Pixel coordinate grounding data:
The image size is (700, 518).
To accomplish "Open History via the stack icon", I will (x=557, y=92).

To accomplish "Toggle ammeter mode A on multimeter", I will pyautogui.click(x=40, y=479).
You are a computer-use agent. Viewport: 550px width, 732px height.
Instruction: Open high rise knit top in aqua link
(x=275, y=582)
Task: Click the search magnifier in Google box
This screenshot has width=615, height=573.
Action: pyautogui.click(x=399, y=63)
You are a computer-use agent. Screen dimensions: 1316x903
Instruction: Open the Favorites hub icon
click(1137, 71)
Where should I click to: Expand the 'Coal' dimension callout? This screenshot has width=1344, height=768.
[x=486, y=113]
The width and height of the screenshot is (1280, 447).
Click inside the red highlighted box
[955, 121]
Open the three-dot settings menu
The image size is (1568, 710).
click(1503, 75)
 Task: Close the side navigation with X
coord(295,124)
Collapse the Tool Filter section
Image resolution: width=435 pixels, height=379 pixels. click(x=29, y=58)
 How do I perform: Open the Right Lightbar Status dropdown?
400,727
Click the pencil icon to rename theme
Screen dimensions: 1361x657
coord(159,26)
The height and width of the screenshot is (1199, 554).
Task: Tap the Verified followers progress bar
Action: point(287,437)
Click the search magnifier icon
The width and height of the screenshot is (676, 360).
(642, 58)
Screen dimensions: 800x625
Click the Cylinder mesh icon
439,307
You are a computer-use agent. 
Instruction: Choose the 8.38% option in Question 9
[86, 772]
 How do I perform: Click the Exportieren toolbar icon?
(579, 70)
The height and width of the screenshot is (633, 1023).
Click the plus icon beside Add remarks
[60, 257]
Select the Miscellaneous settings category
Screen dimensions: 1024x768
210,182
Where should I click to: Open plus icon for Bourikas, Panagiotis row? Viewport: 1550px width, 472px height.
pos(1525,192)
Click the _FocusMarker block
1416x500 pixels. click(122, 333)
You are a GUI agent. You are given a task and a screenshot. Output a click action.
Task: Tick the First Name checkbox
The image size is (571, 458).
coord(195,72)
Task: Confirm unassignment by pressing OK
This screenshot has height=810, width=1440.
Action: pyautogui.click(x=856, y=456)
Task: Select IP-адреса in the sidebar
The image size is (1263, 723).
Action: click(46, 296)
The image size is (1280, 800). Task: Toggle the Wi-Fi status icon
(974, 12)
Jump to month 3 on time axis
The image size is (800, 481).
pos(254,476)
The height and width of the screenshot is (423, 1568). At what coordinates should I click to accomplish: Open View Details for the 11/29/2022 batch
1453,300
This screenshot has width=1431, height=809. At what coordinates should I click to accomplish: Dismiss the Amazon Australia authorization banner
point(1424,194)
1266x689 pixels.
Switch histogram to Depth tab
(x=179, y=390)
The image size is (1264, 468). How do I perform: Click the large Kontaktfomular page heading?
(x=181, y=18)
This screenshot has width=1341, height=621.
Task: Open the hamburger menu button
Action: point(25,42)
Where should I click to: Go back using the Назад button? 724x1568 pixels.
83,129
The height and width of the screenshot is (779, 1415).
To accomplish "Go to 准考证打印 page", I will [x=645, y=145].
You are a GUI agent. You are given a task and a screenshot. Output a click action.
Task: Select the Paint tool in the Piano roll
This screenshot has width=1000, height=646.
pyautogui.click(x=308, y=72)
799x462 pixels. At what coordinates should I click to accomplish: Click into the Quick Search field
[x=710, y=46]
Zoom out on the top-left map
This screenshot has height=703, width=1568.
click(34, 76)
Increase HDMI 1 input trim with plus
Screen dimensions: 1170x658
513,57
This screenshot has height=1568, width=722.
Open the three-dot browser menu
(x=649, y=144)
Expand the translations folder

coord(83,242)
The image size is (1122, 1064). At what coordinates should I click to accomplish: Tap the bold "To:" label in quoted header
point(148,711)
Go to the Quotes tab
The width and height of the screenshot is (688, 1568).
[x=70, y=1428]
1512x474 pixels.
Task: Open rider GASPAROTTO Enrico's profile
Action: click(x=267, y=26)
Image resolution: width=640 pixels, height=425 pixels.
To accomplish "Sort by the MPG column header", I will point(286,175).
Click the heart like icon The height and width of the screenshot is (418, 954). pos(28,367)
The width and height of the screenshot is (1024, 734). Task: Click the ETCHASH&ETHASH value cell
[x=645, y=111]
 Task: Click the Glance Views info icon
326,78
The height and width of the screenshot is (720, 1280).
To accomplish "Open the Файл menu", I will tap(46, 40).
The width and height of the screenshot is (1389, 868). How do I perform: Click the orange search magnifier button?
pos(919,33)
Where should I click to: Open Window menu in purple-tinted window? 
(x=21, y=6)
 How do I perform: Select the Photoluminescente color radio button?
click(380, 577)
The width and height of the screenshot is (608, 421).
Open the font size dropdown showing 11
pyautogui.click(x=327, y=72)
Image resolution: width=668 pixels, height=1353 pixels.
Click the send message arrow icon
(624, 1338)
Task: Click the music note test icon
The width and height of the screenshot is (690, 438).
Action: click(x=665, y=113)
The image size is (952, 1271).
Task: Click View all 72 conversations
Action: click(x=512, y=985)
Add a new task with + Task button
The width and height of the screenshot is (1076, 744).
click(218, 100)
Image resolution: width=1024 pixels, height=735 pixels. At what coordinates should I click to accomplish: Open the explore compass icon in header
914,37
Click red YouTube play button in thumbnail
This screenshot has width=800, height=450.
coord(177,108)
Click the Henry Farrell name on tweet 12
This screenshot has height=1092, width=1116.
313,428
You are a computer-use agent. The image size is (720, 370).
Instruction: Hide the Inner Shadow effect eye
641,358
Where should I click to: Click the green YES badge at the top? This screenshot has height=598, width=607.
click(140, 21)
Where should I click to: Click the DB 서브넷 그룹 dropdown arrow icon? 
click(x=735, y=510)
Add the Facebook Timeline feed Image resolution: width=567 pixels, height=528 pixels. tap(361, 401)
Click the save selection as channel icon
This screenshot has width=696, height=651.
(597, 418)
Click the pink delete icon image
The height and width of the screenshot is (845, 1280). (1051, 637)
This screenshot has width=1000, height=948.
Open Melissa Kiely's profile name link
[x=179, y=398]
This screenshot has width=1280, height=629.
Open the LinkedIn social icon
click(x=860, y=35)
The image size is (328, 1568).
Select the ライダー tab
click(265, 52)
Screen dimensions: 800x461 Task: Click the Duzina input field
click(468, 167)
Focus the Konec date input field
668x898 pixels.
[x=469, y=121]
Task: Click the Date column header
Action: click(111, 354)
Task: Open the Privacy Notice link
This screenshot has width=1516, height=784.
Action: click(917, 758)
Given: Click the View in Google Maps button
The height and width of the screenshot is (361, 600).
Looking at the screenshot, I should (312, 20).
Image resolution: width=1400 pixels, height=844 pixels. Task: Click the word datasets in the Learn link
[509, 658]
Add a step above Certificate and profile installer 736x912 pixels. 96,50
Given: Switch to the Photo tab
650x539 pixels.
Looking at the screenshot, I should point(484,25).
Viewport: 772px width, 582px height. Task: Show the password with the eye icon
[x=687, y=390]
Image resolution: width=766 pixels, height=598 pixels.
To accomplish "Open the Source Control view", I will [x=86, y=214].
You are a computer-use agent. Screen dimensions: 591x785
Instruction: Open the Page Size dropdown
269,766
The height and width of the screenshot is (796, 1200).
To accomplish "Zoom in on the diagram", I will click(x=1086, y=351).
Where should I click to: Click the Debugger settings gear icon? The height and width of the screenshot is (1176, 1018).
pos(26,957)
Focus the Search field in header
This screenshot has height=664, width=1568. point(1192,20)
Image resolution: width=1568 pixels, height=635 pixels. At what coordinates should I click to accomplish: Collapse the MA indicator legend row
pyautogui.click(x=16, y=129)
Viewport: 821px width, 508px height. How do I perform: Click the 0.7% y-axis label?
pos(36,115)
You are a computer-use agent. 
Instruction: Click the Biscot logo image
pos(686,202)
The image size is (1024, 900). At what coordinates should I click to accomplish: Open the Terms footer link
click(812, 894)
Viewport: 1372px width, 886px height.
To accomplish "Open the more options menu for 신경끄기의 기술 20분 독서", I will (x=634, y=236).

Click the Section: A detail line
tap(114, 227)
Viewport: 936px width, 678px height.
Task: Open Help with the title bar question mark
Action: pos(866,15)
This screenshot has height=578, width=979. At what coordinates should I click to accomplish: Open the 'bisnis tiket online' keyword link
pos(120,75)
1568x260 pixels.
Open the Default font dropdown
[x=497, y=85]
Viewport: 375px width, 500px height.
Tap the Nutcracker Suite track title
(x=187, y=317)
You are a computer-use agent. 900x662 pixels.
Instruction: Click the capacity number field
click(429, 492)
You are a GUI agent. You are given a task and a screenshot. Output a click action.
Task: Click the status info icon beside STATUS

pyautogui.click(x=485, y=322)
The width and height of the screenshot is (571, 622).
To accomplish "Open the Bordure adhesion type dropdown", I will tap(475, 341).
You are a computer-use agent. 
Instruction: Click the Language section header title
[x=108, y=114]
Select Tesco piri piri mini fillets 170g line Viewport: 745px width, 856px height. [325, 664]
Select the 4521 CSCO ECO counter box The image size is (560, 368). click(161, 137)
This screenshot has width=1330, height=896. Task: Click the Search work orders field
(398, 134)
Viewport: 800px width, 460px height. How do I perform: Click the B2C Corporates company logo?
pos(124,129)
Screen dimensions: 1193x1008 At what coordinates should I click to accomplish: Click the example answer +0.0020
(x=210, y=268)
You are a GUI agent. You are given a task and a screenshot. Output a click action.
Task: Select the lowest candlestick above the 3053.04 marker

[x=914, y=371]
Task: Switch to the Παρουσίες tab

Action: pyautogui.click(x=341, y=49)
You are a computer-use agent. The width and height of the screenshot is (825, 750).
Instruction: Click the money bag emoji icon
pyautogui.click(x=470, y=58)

• _Assignment_
Please give back, exactly as it stands above, the stretch from the line with "This screenshot has height=578, width=979." through the line with "You are a computer-use agent. 900x662 pixels.", and no line outside it.

• _Written reply_
This screenshot has height=578, width=979. At what coordinates should I click to accomplish: Open the 'bisnis tiket online' keyword link
pos(120,75)
1568x260 pixels.
Open the Default font dropdown
[x=497, y=85]
Viewport: 375px width, 500px height.
Tap the Nutcracker Suite track title
(x=187, y=317)
You are a computer-use agent. 900x662 pixels.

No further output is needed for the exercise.